The Crow Creator James O'Barr Shares Details on the Reboot At Twin Tiers Comic Con

When The Crow returns to the silver screen, creator James O'Barr expects that he'll finally have [...]

(Photo: Zach D. Roberts)

When The Crow returns to the silver screen, creator James O'Barr expects that he'll finally have a movie to be proud of for the first time in more than twenty years.

Speaking to a panel hosted by ComicBook.com at Twin Tiers Comic Con in Elmira, New York, O'Barr was blunt with fans about the "sh--ty sequels" and greed-fueled TV adaptation, but indicated that he'd been pretty happy with the original film and that he had high hopes for the next installment, which will return to the source material and be a more direct adaptation than the Brandon Lee-led first film that set the standard.

"The new movie is not a remake of the Brandon Lee film. It's going right back to the book; it's like a literal page-for-page adaption of the book," O'Barr told his audience.

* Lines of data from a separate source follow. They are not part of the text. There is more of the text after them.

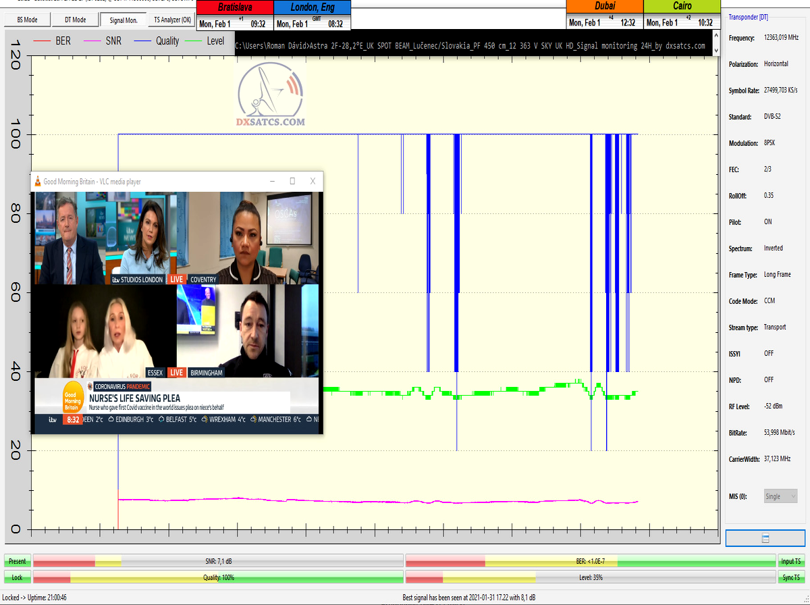Click the DXSATCS.COM satellite dish logo
This screenshot has height=605, width=810.
(x=270, y=96)
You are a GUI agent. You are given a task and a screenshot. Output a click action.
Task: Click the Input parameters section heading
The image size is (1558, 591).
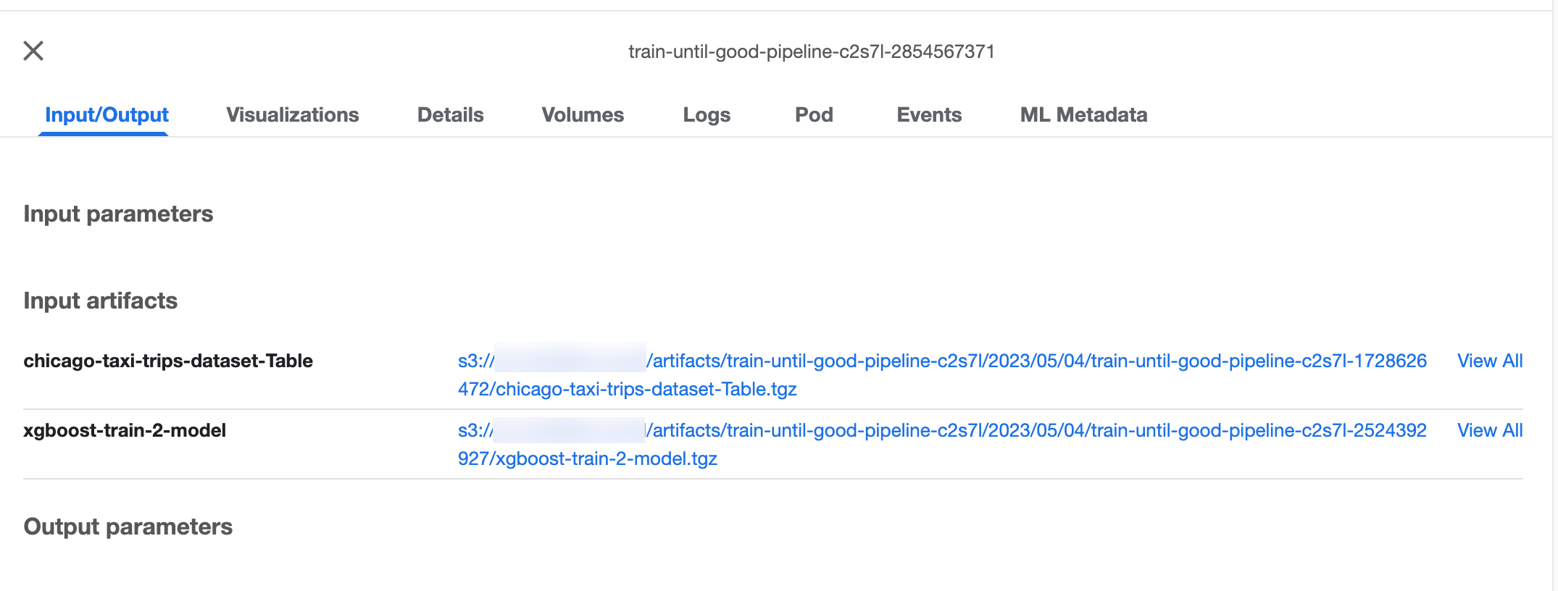tap(118, 214)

Asked whether some key sequences from the comics would appear onscreen, he confirmed, "The trains, the horses, the talking bird, all the visual metaphors. The death figures throughout the thing. The director's a huge fan, he's very talented, and I'm working with him on absolutely every aspect of it, from casting to the soundtrack. He's British and I went and met with him late last year in LA and I spent like four or five days with him but at the end of the first day, we were finishing each other's sentences. He brought the book with him and we went through every single page and he wanted to know what everything meant. 'Why is this here? This street sign — what does it mean?' Because everything is there for a reason. There's a street sign that says 'One Way' or 'No Exit,' those are there for a reason."

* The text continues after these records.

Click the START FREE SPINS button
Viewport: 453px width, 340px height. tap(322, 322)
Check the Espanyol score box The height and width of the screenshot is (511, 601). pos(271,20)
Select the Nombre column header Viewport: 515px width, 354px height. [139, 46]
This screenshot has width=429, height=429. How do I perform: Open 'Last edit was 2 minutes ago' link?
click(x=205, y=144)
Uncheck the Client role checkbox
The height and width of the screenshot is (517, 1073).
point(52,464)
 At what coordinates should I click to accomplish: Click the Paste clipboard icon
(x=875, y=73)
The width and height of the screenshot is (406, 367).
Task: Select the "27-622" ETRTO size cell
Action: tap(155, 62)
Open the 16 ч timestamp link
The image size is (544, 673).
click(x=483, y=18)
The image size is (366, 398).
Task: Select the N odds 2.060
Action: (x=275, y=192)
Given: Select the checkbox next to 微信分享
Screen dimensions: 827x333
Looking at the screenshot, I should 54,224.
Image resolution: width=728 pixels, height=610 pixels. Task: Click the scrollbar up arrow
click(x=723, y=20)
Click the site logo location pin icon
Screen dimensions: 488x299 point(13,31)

Asked whether Top Dollar is going to be female or not, he said, "Actually that was just something that the press took. One of the gang members is going to be a girlfriend of one of the others. She's not in charge of anything."

Back in May, reports emerged that the film's "main villain" would be a woman, which unsettled some fans who had been anticipating a more direct adaptation of the graphic novels, rather than another director hoping to put his spin on the world of The Crow and its mythology.

"Everything seems perfect," O'Barr told his audience. "I have control of the soundtrack again, I get to pick the bands again, which I did on the first one, too. So yeah, everything I wanted on the first one, they gave me on the second one, too. The director's not making any big decisions without talking to me. He's incredibly talented and he's a huge fan of the book. So it's going to be good, it's going to be really good. And it's going to be closer to Taxi Driver than to John Woo. The violence is supposed to be ugly, you know? I'm very happy with everything. Sets are being built in Ireland, in Dublin. It's still very much a live property."

You can see a clip from the panel, including the quotes above and more, below.

O'Barr is currently working on a new volume of The Crow, his first as both writer and artist in more than a decade. It will release through IDW Publishing, hopefully in 2016, and he expects that it will be released first as serialized comics and later as a collected graphic novel.